- Text to read
******************************

The Northern District will be initiating a new mediation program for bankruptcy filers to have the Bankruptcy Court supervise their mortgage modification process. This program is designed to function as a forum for individual debtors to explore mortgage modification options with their lenders for real property in which they have an interest or are obligated on the promissory note or mortgage. The goal of the MMM Program is to facilitate communication and exchange of information in a confidential setting and encourage the parties to finalize a feasible and beneficial agreement under the supervision of the United States Bankruptcy Court for the Northern District of California. Options available under the MMM Program include modification of a mortgage or surrender of real property owned by an individual debtor.
Is your lender losing your documents and failing to return your calls about your mortgage modification? Thankfully, under the court program, available August 2015, the court will have information systems to facilitate communication between the lender and borrower (bankruptcy filer). In addition, the lender will be accountable to the bankruptcy court for its compliance and good faith in adhering the mediation system. Major mortgage lenders will be participating.
Law Office of Jason Honaker will offer advocacy in mortgage modification mediation as a service for new and existing clients beginning in August 2015, once the court program is in place.
If you are considering filing bankruptcy, as a general rule, you probably should be considering it. Most people do not contemplate it without good reason to at least consider it. It has been our experience that there are more people who need to think about filing bankruptcy who are not considering it than people who do not need to file bankruptcy who are wanting to file.
However, we understand why people get caught procrastinating. We think that there is a great deal of misinformation out there and that the costs of this misinformation are huge, so we want to try to set the record straight on some common misconceptions.

******************************

- Parts of the exercise
1. Answer these questions using the mortgage mediation text:
(a) Which court will supervise the MMM Program?
(b) When does the text say the court program will be available?
(c) What service will the Law Office of Jason Honaker offer once the program is in place?
2. Extend the mortgage mediation text with a few more sentences, starting after its last sentence.
The items come from a source separate from the mortgage mediation text.

- Data listing

******************************

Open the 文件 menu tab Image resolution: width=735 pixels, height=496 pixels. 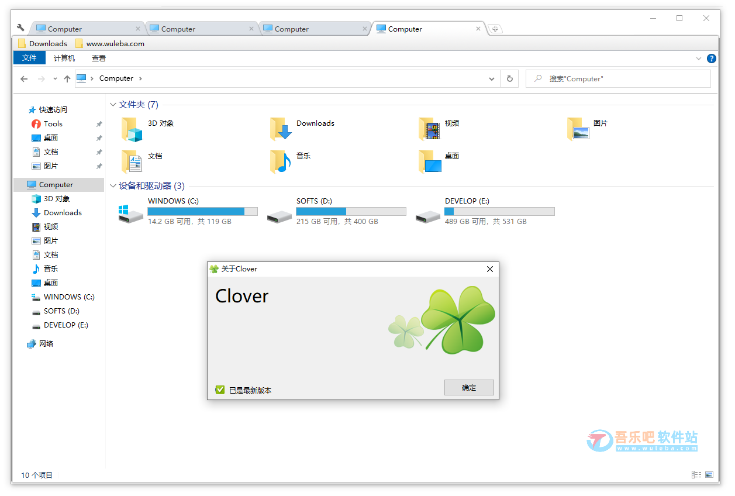coord(29,58)
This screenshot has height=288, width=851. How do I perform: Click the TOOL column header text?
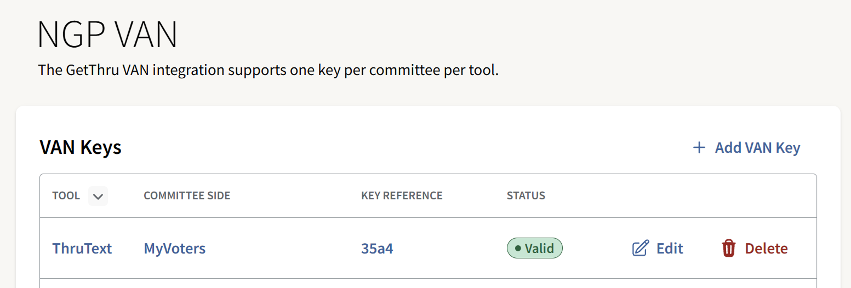tap(66, 196)
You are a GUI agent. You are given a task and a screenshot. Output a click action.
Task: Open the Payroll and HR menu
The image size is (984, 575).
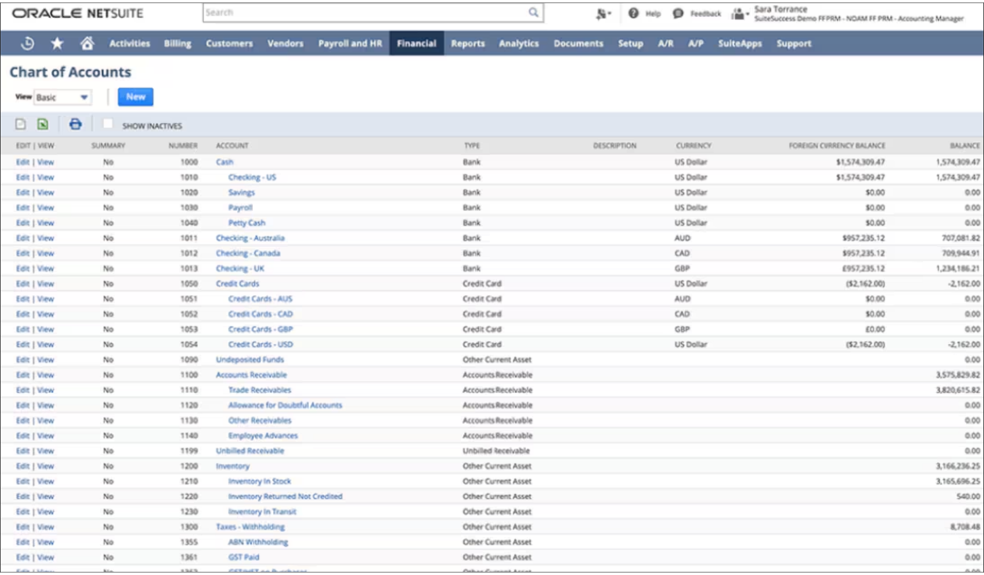point(349,44)
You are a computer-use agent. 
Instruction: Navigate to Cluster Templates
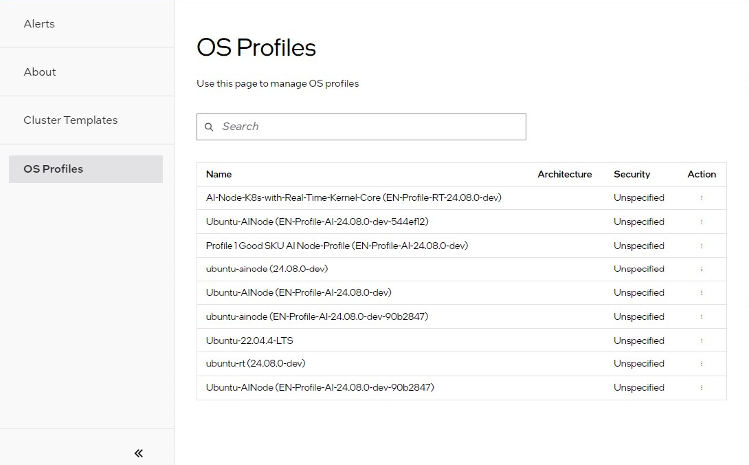click(x=71, y=120)

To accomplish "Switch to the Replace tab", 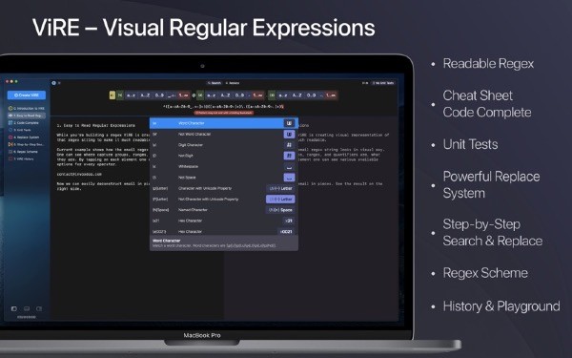I will pyautogui.click(x=233, y=83).
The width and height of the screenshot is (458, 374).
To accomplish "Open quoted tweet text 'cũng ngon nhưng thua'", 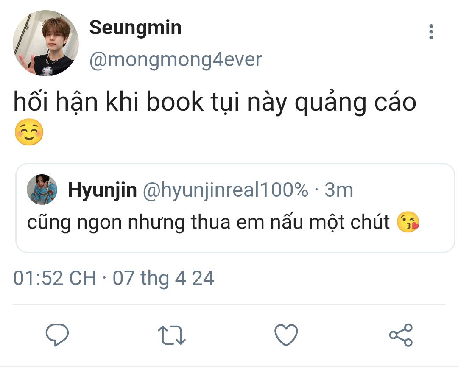I will 130,223.
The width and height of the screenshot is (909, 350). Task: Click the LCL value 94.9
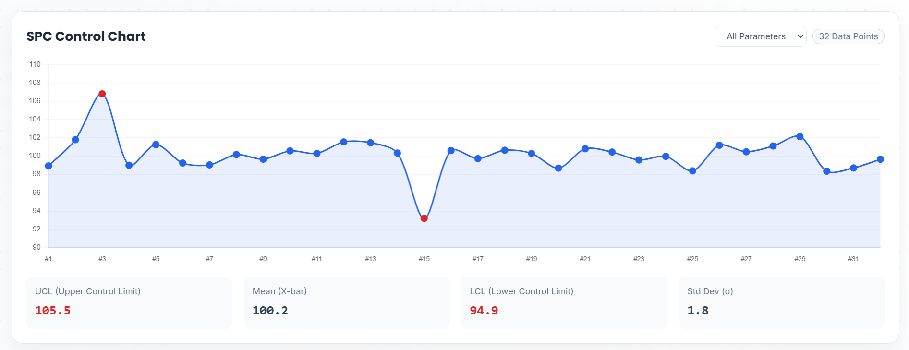click(x=484, y=311)
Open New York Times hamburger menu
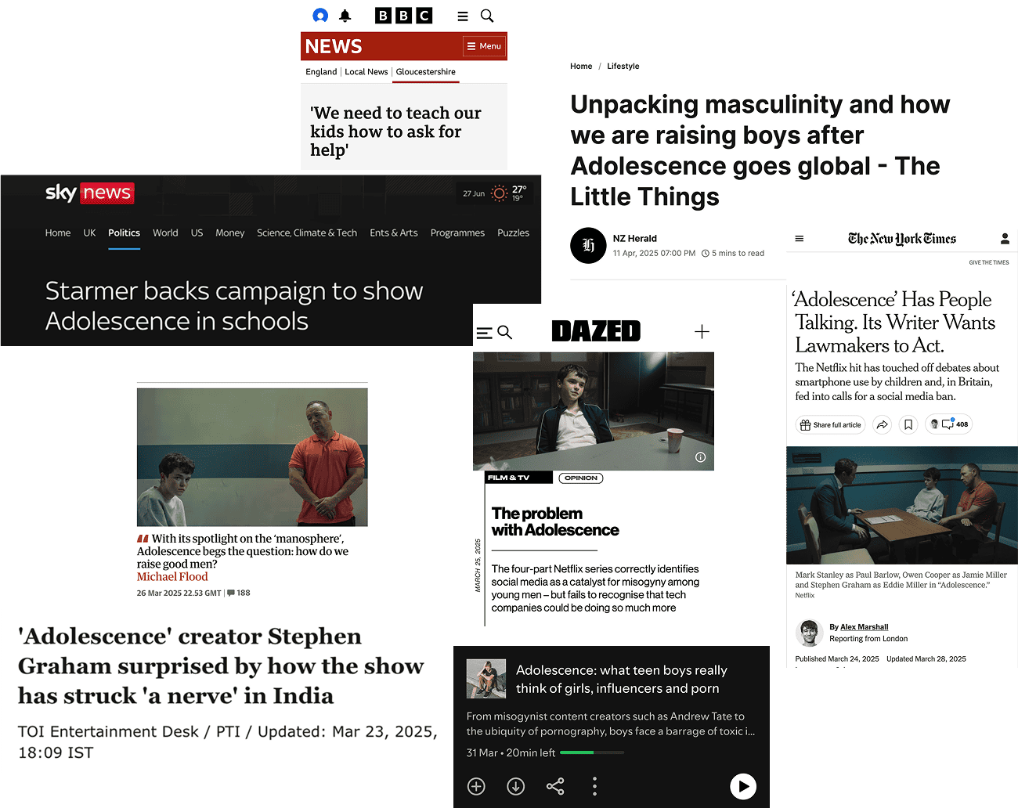This screenshot has width=1018, height=808. point(800,239)
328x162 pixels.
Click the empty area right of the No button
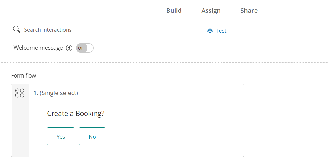(x=173, y=136)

******************************

- Answers below
1.
(a) The United States Bankruptcy Court for the Northern District of California.
(b) August 2015.
(c) Advocacy in mortgage modification mediation, for new and existing clients.

2.
Here's one: "I'll just pay the interest for now. Bankruptcy seems major and not something I ever thought might happen...." - A lot of people delay filing bankruptcy, thinking "I'll just show the creditor I am trying my best a bit longer, and talk to some of my family and friends about what they think I should do."
This interest paid in the meantime is wasted money you probably need to live on or pay for your children's education. But what these people fail to consider is that very often during these months, the value of their assets and sometimes their income has gone up, making this delay far more expensive than the interest paid on their debts in the meantime. This has been particularly true for homeowners in the Bay Area recently. Over the November to April period last year, some neighborhoods saw price increases of 20% or more. This created a situation where a homeowner who could have filed a Chapter 7 case or Chapter 13 plan with a very low plan payment a few months back, but instead ends up having to file a Chapter 13 case that pays back a large percentage of debt - or sometimes, cannot file at all.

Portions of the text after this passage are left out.